12/02/2007

L’oeil de l’Empereur

Par Mister de Paris

Aujourd’hui, je grimpe, traverse les hauts de l’Hôtel des Invalides, sors au vent triste et froid de Paris, découvre les toits galbés, plombés, graffités au canif, il y a 64 ans ; traces dérisoires de quelques pilotes anglais planqués là, en attente de liberté. Je déchiffre : “…RAF - visited here 1943 escaping to England…”.

Mais je ne suis pas là pour ça. Je grimpe encore, jusqu’au balcon circulaire de l’église du Dôme des Invalides, ingénieux trompe l’oeil, inconnu du public.

Et là je plonge, 80 mètres plus bas, je plonge mon regard dans l’iris impériale à la pupille de porphyre : Napoléon en son tombeau de pierre pourpre. Napoléon, sauveur de la Révolution française pour certains, Nabot a peur pour ses détracteurs (anagramme de Buonaparte).

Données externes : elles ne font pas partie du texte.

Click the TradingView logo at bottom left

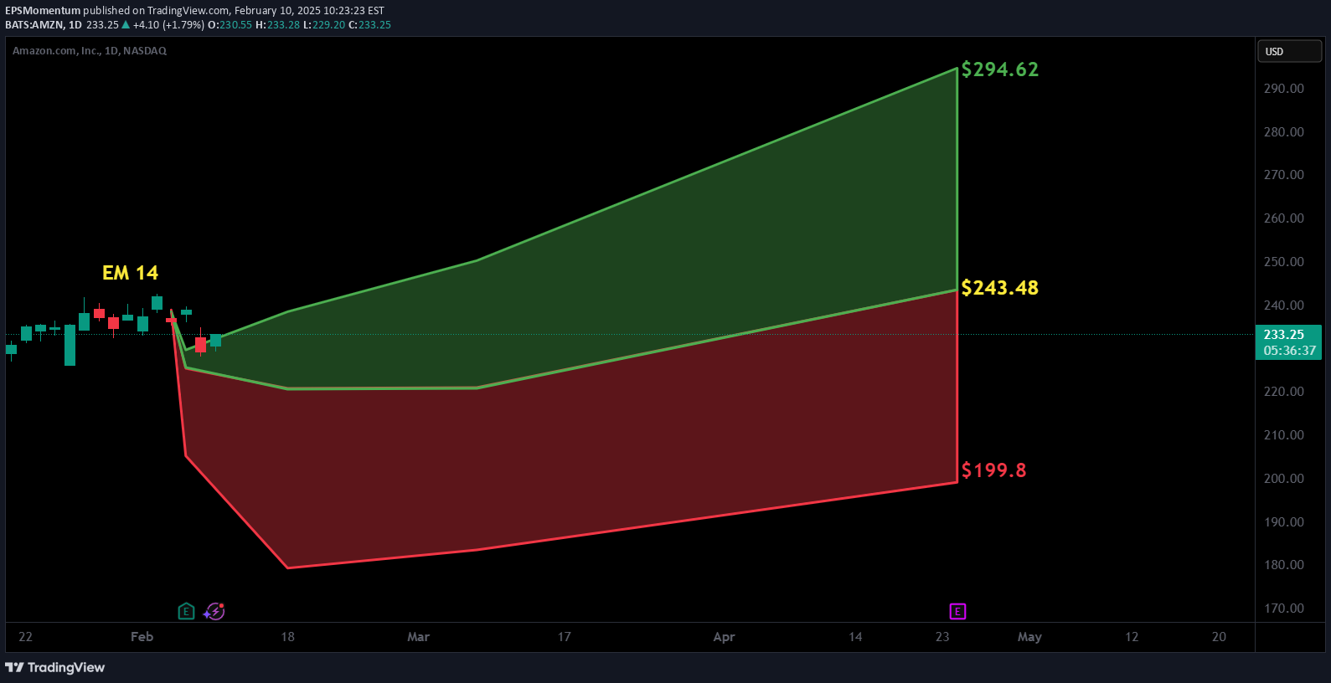click(x=55, y=667)
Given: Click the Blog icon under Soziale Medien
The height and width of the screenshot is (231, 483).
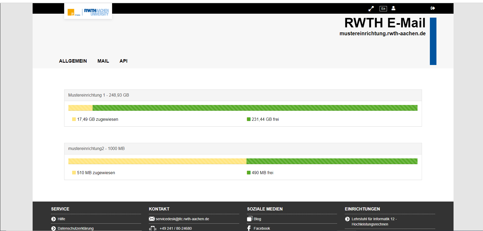Looking at the screenshot, I should [x=249, y=219].
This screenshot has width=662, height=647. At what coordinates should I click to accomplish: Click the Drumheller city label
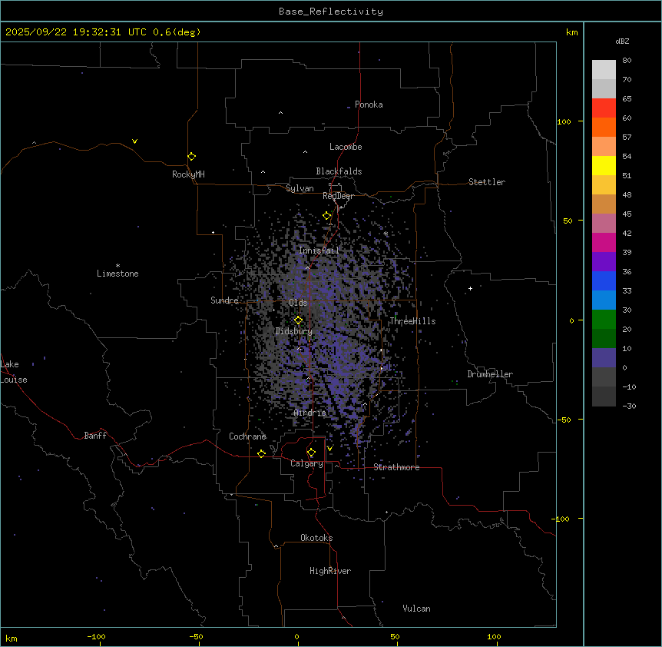[489, 374]
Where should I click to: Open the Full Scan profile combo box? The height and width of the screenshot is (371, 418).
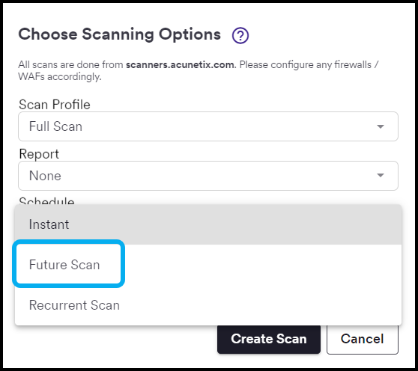(x=208, y=126)
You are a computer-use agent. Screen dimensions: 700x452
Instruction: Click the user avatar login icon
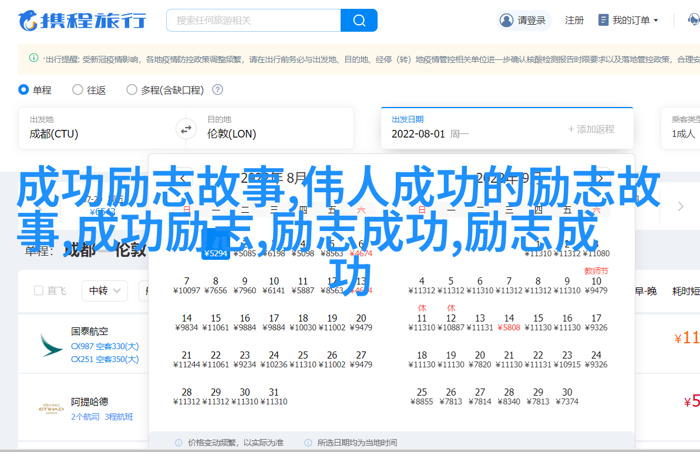(x=506, y=21)
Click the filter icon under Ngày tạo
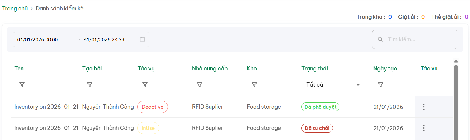 [380, 85]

Quoi qu’il en soit, il est là, en relique obligée de la France éternelle, en obligation touristique. Il est là, momifié dans son uniforme vert de chasseur de la Garde. Il est là encarcané dans six cercueils, sept avec le porphyre massif de Visconti : chêne, ébène, plomb, plomb, acajou et fer blanc. Napoléon en ultime poupée russe. Ironie. Deux urnes sont à ses pieds, aux entrailles pleines de cœur et de tripes impériales asséchés. Commune chair a canon, comme celle qu’il fit trop se répandre au gré de sanglantes victoires et de défaites aussi. Près de ces reliques est un étrange viatique : menues pièces et couvert dressé. En cas de petite faim ? Sa fin le fut, petite. Chêne, ébène, plomb, plomb, acajou et fer blanc. Que de protections, sept enveloppes, étrange symbolique, funeste alchimie. Que craignait donc l’Empereur des français ?

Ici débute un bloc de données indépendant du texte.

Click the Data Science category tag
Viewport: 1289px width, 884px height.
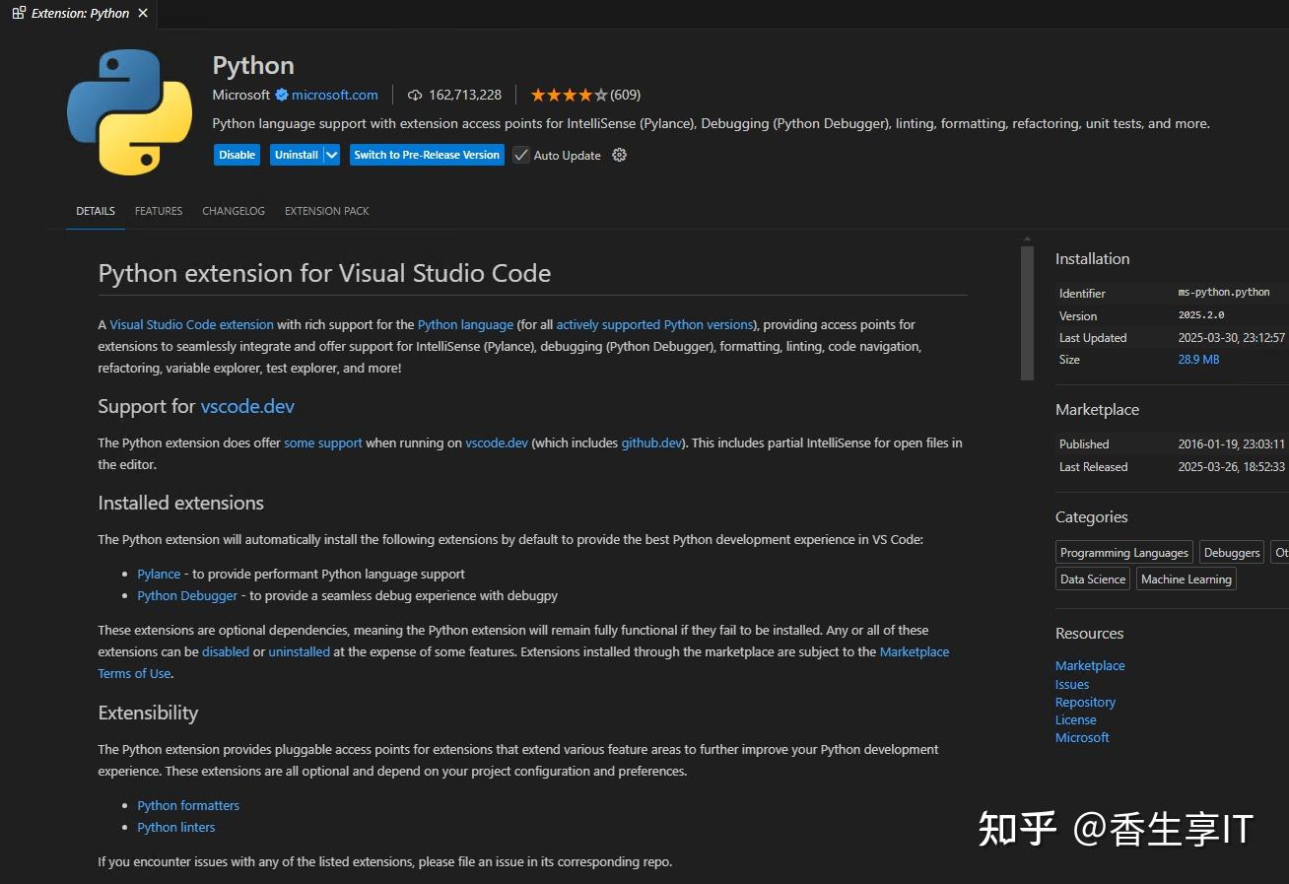point(1092,578)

Victor Hugo s’accoude près de moi, à la balustre du trompe l’œil, Légende des siècles en mains. Il cherche La conscience, fronce les soucis, s’éclaircit la voix puis me souffle : …Quand il se fut assis sur sa chaise dans l’ombre
Et qu’on eut sur son front fermé le souterrain,
L’œil était dans la tombe et regardait Caïn. Voici, Mister de Paris, ce que craignait peut-êt
re, Napoléon le Petit : le jugement dernier de l’assassin premier.